Electoral Commission concludes investigation into Labour Party’s 2015 General Election spending
Published: 25 Oct 2016
The Electoral Commission has today published a report of its investigation into the Labour Party’s 2015 UK Parliamentary General Election campaign spending return.
The Commission has concluded that the party’s spending return was incomplete, as it was missing 74 payments totalling £123,748, along with 33 separate invoices totalling £34,392. The registered treasurer of the party committed two offences in delivering this incomplete return, and the party has been fined £20,000. The party’s cooperation during the investigation was taken into account, but this remains the largest fine the Commission has imposed since it began operations in 2001.
Commenting on the outcome of the investigation, Bob Posner, Director of Party and Election Finance at the Electoral Commission said:
“The Labour Party is a well-established, experienced party. Rules on reporting campaign spending have been in place for over 15 years and it is vital that the larger parties comply with these rules and report their finances accurately if voters are to have confidence in the system.”
The Commission’s investigation into the party’s 2015 UK Parliamentary general election campaign spending return was opened on 22 January 2016 following allegations made to the Commission that the return may have been incomplete. This followed its publication by the Commission on 20 January 2016.
Under the Political Parties, Elections and Referendums Act 2000 (PPERA) it is the responsibility of a political party’s registered treasurer to ensure that a full and complete campaign spending return is submitted to the Electoral Commission by the statutory deadline. The Labour Party submitted its spending return in advance of the deadline for the 2015 UK Parliamentary general election, which was 7 November 2015.
Offences relating to missing campaign spending
Section 80(3) of PPERA requires that the spending return contains a statement of all payments made in respect of campaign spending incurred during the campaign period.
Initial enquiries aimed to determine why two payments totalling £7, 614, relating to spending incurred on a stone tablet – referred to in the media as the “Ed Stone” - were missing from the party’s campaign spending return. It was established that these payments were missing from the Party’s return and the Commission launched an investigation.
The Labour Party cooperated with enquiries and undertook an internal review of all expenditure that had been incurred during the campaign. The review identified that as well as the missing items relating to the stone tablet, an additional 24 items of expenditure with a combined value of £109,777 were also missing from the return.
Later enquiries by the Commission identified further missing payments. These included a further 49 payments relating to costs associated with the Labour Express tour and Labour Students tour, which should have been included in the party spending return. These payments had a combined total of £11,357. They also included two items of spending by a Party candidate that had been apportioned to the party spending but not included in the Party return, which came in total to £1,743.
Offences relating to missing invoices
Section 80(4) of PPERA requires that the return contains all invoices or receipts related to the payments of a value greater than £200 and a declaration of all notional spending. The investigation found that a total of 33 invoices were missing from the Party’s return, with a combined value of £34,392.
The investigation concluded that Mr Iain McNicol, the Party’s registered treasurer committed an offence under section 82(4)(b) of PPERA in respect of the missing payments and a further offence under section 82(4)(b) in respect of the missing invoices.
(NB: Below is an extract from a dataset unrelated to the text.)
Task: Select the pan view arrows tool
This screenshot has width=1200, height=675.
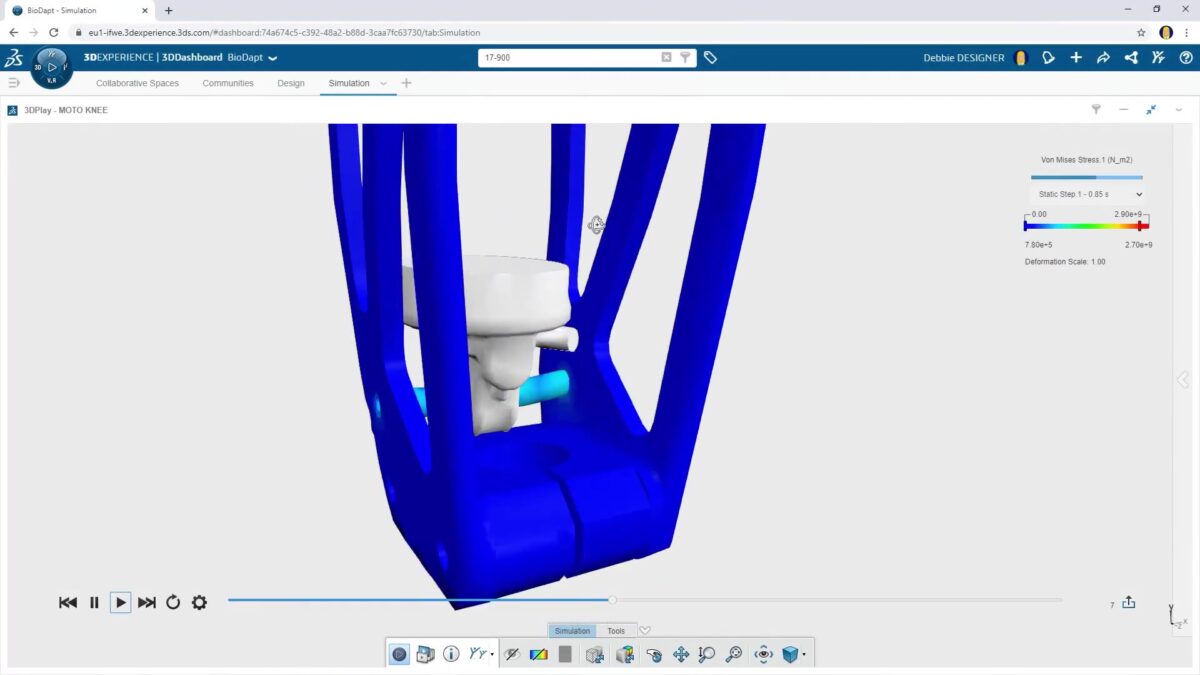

The Labour Party has therefore been fined £20,000 under the Political Parties, Elections and Referendums (Civil Sanctions) Order 2010. The Party have paid the fine.
The Commission called in February 2016 for an increase to the maximum £20,000 penalty available to it for a single offence, to an amount more in proportion with the spending and donations handled by large campaigners.
The Commission has published a full report into the investigation, which can be viewed on its website here: http://www.electoralcommission.org.uk/__data/assets/pdf_file/0003/216507/Labour-UKPGE-Investigation-Report.pdf
For more information please contact Megan Phillips in the Electoral Commission press office on 0207 271 0714 or firstname.lastname@example.org
Out of office hours: 07789 920414
Notes to editors:
- The Electoral Commission is an independent body set up by the UK Parliament. Our aim is integrity and public confidence in the UK's democratic process. We regulate party and election finance and set standards for well-run elections and are responsible for the conduct and regulation of referendums held under the Political Parties, Elections and Referendums Act (2000).
- The Electoral Commission has a range of enforcement powers under PPERA. For more information on the regulatory work of the Commission see the website here.
- Any potential breaches of the rules which regulate political party funding are considered in line with the Commission's enforcement policy which can be accessed here, details of sanctions issued can be found here.
- An individual or organisation that is issued with a sanction by the Electoral Commission has 28 days to appeal that decision. Any such appeal is made to the County Court.
- Unpaid fines will increase by 50% if not paid within 56 days of being imposed. After a further 28 days we may take action to obtain payment through the courts using the debt recovery process. The Labour Party have already paid their fine in this case.
- Any penalties that are imposed by the Commission go into the Consolidated Fund. This is managed by HM Treasury and not the Electoral Commission.